Task requirements → Locate the line that contains "Close the New AI employee drawer" in the entries below, then repeat it and every following line through the line that contains "Load Kernel Module", exactly, and no others.

Study material →
..............................

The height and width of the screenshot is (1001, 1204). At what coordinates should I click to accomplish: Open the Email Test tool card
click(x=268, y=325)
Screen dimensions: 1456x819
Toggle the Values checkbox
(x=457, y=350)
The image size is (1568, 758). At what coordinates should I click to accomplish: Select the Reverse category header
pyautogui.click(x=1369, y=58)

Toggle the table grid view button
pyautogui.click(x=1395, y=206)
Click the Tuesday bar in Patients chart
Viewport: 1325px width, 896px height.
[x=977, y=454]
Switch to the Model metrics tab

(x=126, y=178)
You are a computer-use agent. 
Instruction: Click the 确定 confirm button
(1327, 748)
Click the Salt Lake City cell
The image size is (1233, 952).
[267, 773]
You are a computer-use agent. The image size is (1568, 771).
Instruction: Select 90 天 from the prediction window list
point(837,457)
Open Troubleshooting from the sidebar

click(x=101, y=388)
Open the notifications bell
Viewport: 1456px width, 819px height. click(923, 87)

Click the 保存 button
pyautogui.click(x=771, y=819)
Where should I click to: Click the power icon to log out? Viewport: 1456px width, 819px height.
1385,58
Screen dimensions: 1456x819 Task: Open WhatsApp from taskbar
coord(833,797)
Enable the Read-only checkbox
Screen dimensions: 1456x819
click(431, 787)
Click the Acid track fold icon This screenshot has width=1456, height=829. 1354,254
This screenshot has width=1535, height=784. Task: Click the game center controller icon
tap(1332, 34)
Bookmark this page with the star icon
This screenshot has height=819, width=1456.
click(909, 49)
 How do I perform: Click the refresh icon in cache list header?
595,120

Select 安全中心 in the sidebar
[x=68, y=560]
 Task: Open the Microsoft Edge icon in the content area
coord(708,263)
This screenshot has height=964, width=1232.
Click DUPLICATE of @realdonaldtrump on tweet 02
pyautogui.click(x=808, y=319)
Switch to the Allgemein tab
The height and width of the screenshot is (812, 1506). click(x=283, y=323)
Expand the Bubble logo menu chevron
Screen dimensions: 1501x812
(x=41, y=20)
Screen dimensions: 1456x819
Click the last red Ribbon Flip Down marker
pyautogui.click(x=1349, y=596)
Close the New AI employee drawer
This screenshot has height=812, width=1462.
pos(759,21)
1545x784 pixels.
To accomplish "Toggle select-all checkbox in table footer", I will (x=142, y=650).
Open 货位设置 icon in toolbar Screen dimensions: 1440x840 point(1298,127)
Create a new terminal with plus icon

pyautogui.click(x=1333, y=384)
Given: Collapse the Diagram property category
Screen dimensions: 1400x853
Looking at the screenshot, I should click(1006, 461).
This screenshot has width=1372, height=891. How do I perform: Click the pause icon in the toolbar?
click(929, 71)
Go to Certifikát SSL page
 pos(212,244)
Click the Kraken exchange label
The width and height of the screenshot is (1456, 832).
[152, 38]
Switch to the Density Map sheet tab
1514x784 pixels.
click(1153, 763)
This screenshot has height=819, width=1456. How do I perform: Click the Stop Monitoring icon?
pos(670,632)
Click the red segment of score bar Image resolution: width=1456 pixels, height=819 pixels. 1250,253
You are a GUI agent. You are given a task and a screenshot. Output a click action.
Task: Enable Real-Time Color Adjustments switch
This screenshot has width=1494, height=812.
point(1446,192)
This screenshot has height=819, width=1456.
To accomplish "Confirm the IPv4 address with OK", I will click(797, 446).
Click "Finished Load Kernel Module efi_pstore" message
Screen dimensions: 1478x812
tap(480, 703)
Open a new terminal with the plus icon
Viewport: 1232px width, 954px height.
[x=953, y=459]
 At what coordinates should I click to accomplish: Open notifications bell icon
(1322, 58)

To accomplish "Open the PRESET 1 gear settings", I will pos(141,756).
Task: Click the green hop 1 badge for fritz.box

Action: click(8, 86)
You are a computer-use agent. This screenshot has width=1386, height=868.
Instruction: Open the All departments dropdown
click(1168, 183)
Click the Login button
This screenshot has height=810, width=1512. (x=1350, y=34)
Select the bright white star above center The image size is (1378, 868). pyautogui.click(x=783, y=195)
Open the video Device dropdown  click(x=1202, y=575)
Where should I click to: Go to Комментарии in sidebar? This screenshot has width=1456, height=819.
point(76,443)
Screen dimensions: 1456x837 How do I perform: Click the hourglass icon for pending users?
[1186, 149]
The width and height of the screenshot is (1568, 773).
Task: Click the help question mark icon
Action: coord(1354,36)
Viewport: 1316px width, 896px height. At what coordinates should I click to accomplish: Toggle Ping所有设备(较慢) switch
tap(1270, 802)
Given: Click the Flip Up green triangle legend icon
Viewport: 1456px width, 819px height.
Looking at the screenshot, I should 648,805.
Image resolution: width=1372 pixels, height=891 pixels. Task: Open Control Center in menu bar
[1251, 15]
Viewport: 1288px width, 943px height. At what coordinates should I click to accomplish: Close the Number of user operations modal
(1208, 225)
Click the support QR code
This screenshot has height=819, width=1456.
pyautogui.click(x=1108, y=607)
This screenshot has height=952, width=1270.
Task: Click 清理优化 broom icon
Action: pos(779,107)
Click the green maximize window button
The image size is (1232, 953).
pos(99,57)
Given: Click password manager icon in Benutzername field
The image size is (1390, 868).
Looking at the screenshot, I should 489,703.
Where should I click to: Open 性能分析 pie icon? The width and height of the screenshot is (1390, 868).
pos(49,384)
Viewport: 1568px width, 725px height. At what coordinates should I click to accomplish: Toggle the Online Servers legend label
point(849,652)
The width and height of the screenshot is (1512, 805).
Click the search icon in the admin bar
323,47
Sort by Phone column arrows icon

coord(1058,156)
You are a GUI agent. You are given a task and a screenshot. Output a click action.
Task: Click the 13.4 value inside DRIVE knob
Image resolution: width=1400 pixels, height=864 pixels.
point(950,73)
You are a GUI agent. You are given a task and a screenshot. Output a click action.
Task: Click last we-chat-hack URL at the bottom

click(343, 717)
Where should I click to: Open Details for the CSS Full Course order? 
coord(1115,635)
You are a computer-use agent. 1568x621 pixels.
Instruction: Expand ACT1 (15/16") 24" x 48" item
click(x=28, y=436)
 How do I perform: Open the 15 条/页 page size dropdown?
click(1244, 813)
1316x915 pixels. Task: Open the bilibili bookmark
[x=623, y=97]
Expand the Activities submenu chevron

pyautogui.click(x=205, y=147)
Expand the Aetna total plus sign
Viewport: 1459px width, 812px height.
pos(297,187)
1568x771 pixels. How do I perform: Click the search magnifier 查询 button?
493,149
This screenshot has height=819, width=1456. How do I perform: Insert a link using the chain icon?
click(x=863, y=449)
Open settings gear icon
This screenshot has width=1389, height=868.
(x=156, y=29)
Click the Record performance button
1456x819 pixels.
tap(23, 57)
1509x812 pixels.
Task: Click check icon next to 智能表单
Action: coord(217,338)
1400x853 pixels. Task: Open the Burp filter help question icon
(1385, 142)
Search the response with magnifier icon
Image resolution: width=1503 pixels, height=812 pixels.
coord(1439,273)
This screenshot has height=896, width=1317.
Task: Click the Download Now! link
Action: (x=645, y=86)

..............................

Task output →
Close the New AI employee drawer
This screenshot has height=812, width=1462.
pos(759,21)
1545x784 pixels.
To accomplish "Toggle select-all checkbox in table footer", I will (x=142, y=650).
Open 货位设置 icon in toolbar Screen dimensions: 1440x840 point(1298,127)
Create a new terminal with plus icon

pyautogui.click(x=1333, y=384)
Given: Collapse the Diagram property category
Screen dimensions: 1400x853
Looking at the screenshot, I should click(1006, 461).
This screenshot has width=1372, height=891. How do I perform: Click the pause icon in the toolbar?
click(929, 71)
Go to Certifikát SSL page
 pos(212,244)
Click the Kraken exchange label
The width and height of the screenshot is (1456, 832).
[152, 38]
Switch to the Density Map sheet tab
1514x784 pixels.
click(1153, 763)
This screenshot has height=819, width=1456. How do I perform: Click the Stop Monitoring icon?
pos(670,632)
Click the red segment of score bar Image resolution: width=1456 pixels, height=819 pixels. 1250,253
You are a GUI agent. You are given a task and a screenshot. Output a click action.
Task: Enable Real-Time Color Adjustments switch
This screenshot has width=1494, height=812.
point(1446,192)
This screenshot has height=819, width=1456.
To accomplish "Confirm the IPv4 address with OK", I will click(797, 446).
Click "Finished Load Kernel Module efi_pstore" message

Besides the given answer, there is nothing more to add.